- [EXERCISE]:
Look through the listing below and write out exactly the lines from the line with "オナニー (37, 1882)" to the line with "モテる女 (37, 1964)", both included, and no others.

________

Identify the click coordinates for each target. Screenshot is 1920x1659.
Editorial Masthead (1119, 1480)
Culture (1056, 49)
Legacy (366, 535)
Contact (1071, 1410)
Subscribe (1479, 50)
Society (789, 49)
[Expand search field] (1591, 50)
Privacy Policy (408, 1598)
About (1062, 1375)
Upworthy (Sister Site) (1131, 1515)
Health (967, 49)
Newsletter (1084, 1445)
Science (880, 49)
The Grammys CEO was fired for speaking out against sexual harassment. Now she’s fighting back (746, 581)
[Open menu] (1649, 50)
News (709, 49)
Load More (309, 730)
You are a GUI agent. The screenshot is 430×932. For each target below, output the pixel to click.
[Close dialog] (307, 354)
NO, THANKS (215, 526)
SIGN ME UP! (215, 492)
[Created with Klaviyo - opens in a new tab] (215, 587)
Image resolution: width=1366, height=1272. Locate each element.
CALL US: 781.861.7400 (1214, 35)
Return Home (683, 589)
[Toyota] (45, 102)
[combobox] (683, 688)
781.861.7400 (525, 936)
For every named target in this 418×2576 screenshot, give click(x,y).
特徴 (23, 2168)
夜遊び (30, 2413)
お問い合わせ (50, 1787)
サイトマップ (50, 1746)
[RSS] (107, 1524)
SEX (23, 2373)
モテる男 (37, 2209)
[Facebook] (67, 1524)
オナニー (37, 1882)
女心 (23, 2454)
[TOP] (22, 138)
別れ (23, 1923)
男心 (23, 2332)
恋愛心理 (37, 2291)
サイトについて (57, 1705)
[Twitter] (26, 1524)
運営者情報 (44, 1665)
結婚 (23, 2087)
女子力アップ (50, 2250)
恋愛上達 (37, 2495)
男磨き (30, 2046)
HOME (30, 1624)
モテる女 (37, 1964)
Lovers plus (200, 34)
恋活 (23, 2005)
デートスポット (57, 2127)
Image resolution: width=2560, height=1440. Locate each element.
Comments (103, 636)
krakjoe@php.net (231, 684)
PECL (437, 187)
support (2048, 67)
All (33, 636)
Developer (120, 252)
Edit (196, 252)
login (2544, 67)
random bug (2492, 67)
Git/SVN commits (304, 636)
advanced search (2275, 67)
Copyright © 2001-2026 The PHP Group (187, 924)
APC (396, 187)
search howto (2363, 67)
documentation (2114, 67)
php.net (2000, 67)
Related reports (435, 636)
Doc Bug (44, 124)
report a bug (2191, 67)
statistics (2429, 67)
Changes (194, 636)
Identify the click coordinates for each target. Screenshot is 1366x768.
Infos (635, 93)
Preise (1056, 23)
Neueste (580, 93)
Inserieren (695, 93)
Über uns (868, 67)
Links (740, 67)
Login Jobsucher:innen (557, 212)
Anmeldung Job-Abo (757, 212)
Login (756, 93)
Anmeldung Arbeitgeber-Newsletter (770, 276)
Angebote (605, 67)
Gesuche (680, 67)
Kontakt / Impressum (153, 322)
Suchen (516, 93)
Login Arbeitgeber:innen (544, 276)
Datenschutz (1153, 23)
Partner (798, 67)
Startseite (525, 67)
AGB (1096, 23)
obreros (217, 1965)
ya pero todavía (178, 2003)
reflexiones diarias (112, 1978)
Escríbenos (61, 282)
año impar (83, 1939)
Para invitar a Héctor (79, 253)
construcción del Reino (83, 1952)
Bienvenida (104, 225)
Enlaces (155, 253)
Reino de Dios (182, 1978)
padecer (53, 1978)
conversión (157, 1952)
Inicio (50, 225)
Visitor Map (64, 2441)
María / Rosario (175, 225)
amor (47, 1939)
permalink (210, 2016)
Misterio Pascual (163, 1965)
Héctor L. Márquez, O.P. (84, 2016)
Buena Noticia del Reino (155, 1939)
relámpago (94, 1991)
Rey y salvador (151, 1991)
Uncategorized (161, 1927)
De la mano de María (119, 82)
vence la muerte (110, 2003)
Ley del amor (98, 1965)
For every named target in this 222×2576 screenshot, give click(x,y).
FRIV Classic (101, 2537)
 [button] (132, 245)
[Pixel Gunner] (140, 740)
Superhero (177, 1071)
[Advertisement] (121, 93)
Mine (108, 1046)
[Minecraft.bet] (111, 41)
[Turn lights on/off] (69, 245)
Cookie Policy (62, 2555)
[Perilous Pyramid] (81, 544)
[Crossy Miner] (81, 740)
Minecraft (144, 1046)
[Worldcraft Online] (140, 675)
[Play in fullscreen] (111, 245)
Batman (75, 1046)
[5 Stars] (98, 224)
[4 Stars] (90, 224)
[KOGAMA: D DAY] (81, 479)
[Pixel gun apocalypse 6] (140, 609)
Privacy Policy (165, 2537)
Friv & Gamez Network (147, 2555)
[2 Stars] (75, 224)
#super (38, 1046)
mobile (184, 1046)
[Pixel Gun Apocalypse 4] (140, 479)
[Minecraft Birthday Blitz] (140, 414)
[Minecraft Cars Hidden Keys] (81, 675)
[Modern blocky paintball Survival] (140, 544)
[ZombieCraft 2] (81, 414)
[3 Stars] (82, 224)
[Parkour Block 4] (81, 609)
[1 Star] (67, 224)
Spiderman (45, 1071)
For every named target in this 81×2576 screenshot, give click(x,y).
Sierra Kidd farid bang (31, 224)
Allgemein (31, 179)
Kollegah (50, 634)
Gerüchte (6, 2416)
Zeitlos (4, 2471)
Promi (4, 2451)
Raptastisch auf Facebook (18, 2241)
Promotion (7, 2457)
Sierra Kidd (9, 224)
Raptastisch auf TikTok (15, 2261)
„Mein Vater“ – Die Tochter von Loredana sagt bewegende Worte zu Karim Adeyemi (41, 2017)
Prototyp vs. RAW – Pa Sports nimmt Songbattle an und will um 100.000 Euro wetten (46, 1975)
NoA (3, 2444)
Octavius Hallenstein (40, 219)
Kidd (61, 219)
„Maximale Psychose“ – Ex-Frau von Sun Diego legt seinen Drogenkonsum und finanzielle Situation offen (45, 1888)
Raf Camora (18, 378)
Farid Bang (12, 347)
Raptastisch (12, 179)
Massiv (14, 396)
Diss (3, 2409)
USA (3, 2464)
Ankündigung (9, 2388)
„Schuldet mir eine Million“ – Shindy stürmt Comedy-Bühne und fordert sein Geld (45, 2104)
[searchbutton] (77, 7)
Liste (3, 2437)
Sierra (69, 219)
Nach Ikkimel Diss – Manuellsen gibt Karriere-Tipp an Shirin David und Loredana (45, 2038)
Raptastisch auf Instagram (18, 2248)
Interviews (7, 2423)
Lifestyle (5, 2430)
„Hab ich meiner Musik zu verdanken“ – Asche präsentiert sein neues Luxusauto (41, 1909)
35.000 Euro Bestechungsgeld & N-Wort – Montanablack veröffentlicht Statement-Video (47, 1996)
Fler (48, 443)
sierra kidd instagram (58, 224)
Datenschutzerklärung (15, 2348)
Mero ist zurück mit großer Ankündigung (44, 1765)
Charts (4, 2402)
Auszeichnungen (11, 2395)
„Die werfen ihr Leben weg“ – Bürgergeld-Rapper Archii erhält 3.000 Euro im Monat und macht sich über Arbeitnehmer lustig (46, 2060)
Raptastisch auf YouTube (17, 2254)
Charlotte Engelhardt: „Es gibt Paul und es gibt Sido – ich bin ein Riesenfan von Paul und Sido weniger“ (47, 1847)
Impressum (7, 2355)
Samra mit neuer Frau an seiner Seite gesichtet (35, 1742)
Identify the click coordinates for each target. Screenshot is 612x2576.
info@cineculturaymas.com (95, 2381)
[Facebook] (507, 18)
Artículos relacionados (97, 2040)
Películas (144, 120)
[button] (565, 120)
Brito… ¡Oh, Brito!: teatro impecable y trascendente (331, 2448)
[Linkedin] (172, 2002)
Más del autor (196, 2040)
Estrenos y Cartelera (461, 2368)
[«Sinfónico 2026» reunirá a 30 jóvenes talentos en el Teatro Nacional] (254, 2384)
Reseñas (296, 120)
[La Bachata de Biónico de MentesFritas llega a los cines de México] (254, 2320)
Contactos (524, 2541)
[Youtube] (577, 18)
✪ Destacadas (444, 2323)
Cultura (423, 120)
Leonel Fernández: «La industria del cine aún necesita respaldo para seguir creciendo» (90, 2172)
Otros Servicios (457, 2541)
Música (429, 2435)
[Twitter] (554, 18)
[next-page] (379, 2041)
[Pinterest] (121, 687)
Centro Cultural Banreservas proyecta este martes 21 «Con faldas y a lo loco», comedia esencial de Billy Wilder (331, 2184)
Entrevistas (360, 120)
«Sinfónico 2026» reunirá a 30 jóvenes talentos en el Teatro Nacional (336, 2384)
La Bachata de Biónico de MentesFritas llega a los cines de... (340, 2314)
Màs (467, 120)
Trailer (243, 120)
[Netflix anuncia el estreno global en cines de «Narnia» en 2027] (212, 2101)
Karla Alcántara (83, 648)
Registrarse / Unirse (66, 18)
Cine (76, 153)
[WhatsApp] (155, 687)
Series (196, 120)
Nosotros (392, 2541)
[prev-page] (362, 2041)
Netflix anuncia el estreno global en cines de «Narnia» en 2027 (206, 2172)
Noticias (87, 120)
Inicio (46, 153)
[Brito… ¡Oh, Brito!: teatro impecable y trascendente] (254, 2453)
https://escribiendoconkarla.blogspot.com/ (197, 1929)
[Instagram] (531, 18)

________

- [YOUR SOLUTION]:
オナニー (37, 1882)
女心 (23, 2454)
[TOP] (22, 138)
別れ (23, 1923)
男心 (23, 2332)
恋愛心理 (37, 2291)
サイトについて (57, 1705)
[Twitter] (26, 1524)
運営者情報 (44, 1665)
結婚 (23, 2087)
女子力アップ (50, 2250)
恋愛上達 (37, 2495)
男磨き (30, 2046)
HOME (30, 1624)
モテる女 (37, 1964)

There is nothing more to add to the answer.